Once you know the magnetic susceptibilities of your minerals, you can start determining what magnetic sorting equipment is required for your plant.
There are a variety of magnetic sorters with a wide range of magnetic field strengths for numerous applications in a processing plant. In a flow sheet, the ferro- and ferrimagnetic particles are recovered first, followed by the strongly paramagnetic particles, then the weakly paramagnetic particles and finally the diamagnetic particles. The ideal sorting setup has three stages:
Stage 1: A weak magnet and a high belt speed to recover ferro- and ferrimagnetic material
Stage 2: A medium-strength magnet and/or a slower belt speed to recover strongly paramagnetic minerals
Stage 3: A strong magnet with a slow belt speed to recover the weakly paramagnetic and diamagnetic minerals
On the other hand, if your ore contains mainly ferro- and ferrimagnetic minerals for recovery, then a one-stage magnetic separation process with a weak magnet is adequate.
Magnetic tracers are simulants of varying magnetic susceptibilities from weakly paramagnetic to ferromagnetic and assist in calibrating magnetic separators and identifying operational parameters. Once you know the magnetic characteristics of the minerals, you can use magnetic tracers to identify the required belt speed and splitter plate position for processing each size fraction.

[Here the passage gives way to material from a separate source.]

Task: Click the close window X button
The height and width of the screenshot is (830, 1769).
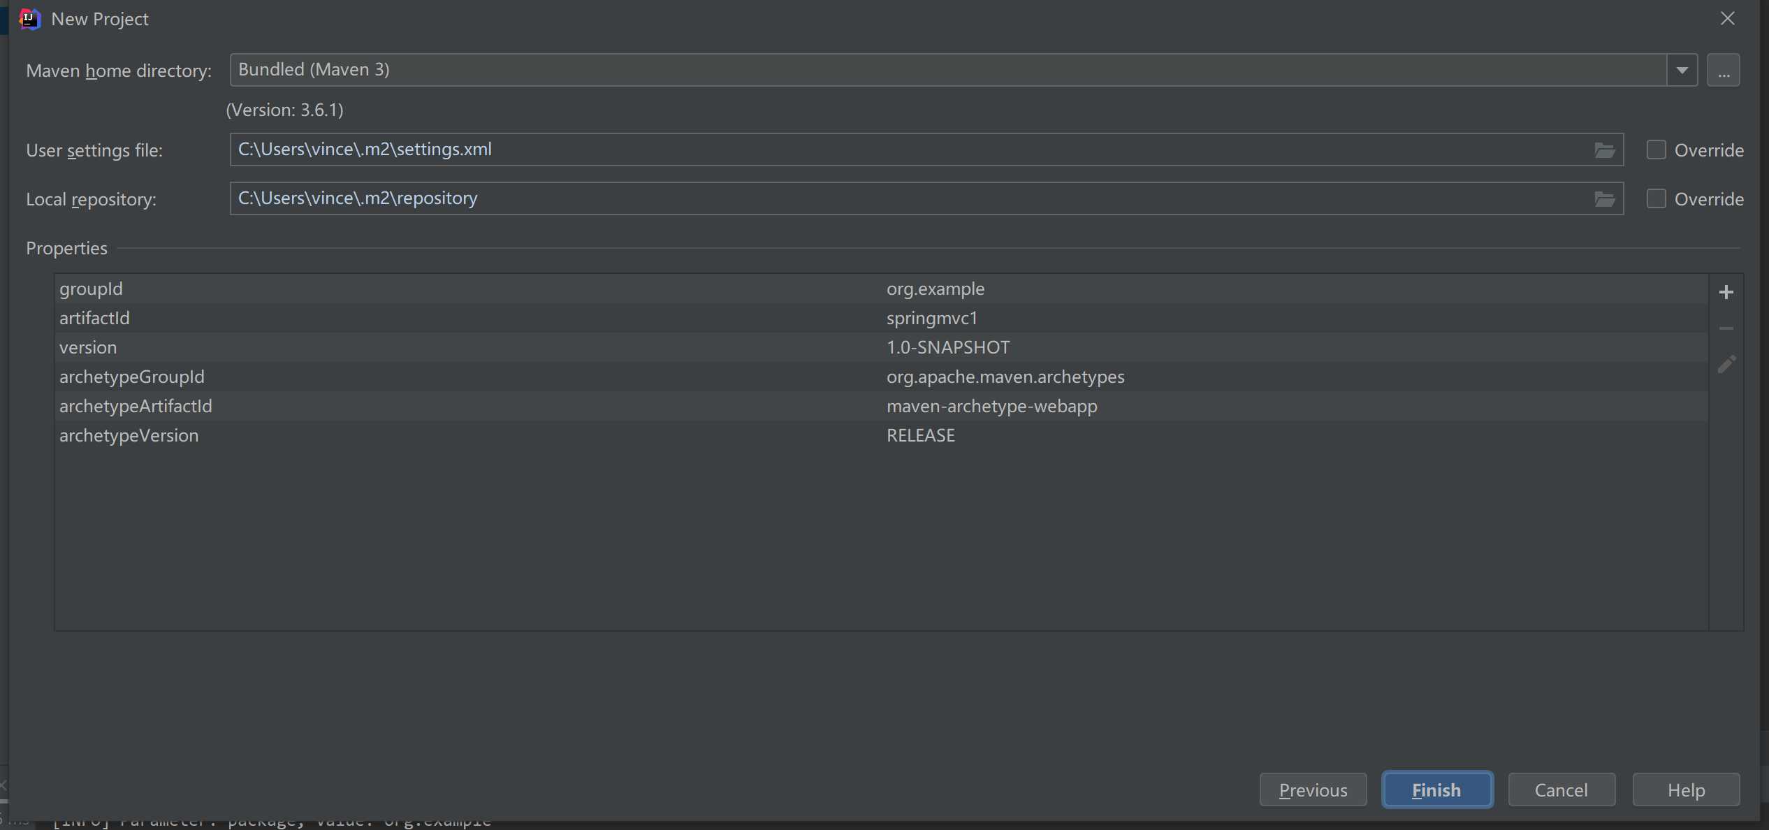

It’s then possible to identify the optimum magnetic processing parameters.
Properly configured magnetic sorters placed in key locations in the processing plant can be used to recover a variety of valuable minerals in ore, which can increase a plant’s revenue and decrease waste.
Not bad for an “old” but tried-and-true technology.
Jane Danoczi, Pr.Sci.Nat, B.Sc. (Physics & Applied Mathematics), M.Sc. (Metallurgy) is part of the Saskatchewan Research Council’s Process Development team. She has 28 years of experience in the research and development of technologies used in mines.